Cross-temporal generalization analysis of grasp orientation yielded a wide generalization pattern for Preview that was less structured (Fig. 4E). Crucially however, grasp orientation during Go produced a chain pattern for the first ∼200 ms after object presentation. Subsequently, and ∼100 ms before movement onset, it expanded into a sustained pattern (Fig. 4F). Surprisingly, cross-condition generalization between Preview and Go yielded a similar chain and sustained pattern that indicates that grasp preparatory processes during Preview likened those during Go (4G).
Finally, we aimed to confirm statistically that the generalization pattern of reactivation for shape, compared with the chain and the sustained pattern for grasp orientation were indeed systematically different from one another at intermediate times. Accordingly, we subtracted the shape generalization matrices from the grasp orientation generalization matrices and then tested the average difference of classification accuracies during the testing times between 100 and 200 ms across all training times (Preview: t(14) = 2.702, p = 0.017; Go: t(14) = 2.622; p = 0.020).
Informativeness of electrodes for classification
To test the degree to which electrodes contributed to shape and grasp orientation classification we applied classification analyses separately to each electrode.

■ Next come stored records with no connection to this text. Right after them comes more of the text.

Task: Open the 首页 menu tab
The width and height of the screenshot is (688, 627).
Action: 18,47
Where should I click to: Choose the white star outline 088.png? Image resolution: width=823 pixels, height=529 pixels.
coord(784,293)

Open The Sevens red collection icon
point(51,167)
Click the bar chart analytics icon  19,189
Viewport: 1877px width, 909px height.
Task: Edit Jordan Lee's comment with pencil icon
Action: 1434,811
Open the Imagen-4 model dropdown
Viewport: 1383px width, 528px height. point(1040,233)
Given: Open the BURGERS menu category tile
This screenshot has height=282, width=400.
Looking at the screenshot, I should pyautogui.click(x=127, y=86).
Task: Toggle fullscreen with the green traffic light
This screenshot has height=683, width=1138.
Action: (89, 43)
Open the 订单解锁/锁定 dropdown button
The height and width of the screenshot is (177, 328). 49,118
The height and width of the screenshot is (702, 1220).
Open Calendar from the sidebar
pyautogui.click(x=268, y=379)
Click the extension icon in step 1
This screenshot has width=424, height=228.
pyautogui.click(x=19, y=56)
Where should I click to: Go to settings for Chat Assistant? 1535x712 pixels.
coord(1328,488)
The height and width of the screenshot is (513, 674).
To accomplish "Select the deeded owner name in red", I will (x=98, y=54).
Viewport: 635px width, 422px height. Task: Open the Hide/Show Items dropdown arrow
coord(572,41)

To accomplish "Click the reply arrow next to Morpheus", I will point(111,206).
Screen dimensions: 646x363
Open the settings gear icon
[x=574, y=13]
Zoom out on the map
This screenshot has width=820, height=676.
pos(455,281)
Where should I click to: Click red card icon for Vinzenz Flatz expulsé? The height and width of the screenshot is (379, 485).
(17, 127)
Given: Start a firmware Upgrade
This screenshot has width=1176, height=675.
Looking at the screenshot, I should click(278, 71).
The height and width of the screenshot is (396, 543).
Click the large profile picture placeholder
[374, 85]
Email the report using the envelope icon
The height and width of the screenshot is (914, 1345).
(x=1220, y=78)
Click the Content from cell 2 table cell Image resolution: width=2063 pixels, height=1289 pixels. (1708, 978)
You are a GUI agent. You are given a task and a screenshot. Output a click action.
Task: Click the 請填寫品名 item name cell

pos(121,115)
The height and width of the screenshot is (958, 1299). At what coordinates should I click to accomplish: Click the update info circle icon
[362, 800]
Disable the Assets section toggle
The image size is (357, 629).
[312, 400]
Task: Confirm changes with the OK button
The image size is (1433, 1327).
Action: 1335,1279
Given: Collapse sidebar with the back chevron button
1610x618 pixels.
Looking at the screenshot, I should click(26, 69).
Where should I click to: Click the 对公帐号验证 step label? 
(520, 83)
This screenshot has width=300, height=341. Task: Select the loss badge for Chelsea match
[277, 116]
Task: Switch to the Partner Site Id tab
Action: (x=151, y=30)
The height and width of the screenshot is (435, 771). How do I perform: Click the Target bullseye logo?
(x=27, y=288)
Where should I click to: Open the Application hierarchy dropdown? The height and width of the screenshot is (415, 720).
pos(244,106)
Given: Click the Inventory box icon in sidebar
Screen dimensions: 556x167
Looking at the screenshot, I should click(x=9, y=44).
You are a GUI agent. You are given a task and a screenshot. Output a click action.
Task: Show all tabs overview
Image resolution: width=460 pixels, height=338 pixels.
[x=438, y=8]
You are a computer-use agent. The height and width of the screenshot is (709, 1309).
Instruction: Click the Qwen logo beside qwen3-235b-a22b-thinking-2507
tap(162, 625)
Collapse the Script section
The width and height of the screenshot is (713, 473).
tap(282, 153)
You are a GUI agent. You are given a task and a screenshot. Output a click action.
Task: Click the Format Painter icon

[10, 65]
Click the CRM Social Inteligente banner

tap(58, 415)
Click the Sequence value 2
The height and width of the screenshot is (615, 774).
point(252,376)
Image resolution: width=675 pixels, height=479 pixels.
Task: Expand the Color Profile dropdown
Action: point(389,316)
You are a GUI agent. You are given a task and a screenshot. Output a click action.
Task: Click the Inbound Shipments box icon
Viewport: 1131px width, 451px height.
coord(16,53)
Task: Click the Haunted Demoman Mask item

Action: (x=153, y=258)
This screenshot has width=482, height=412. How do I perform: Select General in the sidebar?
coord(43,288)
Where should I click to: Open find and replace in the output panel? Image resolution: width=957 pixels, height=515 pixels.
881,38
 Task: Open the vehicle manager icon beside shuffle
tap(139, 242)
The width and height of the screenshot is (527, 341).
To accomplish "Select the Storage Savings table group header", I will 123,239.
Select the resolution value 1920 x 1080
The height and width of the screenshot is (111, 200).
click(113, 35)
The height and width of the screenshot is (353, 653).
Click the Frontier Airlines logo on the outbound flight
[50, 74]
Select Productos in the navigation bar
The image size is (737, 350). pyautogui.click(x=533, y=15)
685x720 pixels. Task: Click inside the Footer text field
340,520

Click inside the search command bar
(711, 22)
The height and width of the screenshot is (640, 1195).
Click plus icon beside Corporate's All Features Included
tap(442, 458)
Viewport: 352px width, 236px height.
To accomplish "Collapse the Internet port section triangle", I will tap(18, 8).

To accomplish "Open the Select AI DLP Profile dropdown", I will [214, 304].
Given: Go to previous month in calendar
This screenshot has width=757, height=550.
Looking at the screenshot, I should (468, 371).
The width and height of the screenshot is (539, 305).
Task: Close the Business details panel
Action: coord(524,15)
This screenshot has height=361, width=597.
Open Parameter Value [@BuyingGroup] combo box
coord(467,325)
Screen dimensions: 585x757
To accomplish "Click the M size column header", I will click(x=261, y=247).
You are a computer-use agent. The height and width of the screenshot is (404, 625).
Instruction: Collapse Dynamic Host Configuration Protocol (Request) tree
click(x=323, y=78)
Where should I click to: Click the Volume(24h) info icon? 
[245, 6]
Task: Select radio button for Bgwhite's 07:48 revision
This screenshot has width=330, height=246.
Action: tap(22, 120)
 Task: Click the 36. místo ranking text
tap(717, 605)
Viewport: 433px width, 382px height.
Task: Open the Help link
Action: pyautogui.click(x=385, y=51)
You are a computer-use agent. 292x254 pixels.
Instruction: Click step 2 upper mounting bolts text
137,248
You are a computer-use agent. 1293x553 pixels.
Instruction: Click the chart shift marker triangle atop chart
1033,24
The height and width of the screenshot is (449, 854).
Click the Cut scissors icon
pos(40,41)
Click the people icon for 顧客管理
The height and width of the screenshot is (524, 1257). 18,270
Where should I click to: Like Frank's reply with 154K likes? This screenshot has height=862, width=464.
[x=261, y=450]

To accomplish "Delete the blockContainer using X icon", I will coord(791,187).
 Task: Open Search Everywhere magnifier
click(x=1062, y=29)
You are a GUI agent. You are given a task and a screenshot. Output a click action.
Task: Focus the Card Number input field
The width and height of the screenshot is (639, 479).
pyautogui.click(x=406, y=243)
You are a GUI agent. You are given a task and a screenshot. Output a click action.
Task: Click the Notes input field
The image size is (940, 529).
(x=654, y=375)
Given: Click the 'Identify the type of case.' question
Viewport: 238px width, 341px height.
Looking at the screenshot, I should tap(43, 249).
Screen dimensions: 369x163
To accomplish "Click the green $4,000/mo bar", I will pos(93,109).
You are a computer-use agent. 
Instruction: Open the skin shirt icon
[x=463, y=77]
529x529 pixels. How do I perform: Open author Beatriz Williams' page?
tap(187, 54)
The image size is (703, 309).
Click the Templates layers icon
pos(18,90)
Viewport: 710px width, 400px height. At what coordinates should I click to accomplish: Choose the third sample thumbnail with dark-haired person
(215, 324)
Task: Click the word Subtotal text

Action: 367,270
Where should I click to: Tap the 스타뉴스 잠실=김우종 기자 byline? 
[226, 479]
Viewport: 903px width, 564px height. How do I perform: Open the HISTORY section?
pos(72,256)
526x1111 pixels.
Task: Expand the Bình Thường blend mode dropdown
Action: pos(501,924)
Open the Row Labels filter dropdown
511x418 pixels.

This purely temporal analysis revealed that all electrodes, except T8, classified shape at significant levels with peaks at occipital and parietal sites during Preview (Fig. 5). During Go, shape classification peaked near electrode sites O1, Oz, O2, PO3, POz, and PO4 (other significant electrodes included all but Fp1, Fpz, Fp2, AF3, F1, Fz, FC1, TP7, and CP5). For the classification of grasp orientation, significant levels were scattered around frontal, parietal, and occipital sites during Preview. During Go, stronger involvement came from electrodes on the left side of the scalp with peaks around C1, CP1, and CP3 (other significant electrodes included all but FP2, F1, C4, P6, P7, P8, and PO8). Purely temporal data at the level of individual electrodes were less informative for grasp orientation compared with shape whereas our spatio-temporal analyses (Figs. 2, Fig. 4) yielded more similar classification performance (given that peak shape classification was rather transient). This difference suggests that the informativeness of grasp orientation importantly depended on the topography of electrodes.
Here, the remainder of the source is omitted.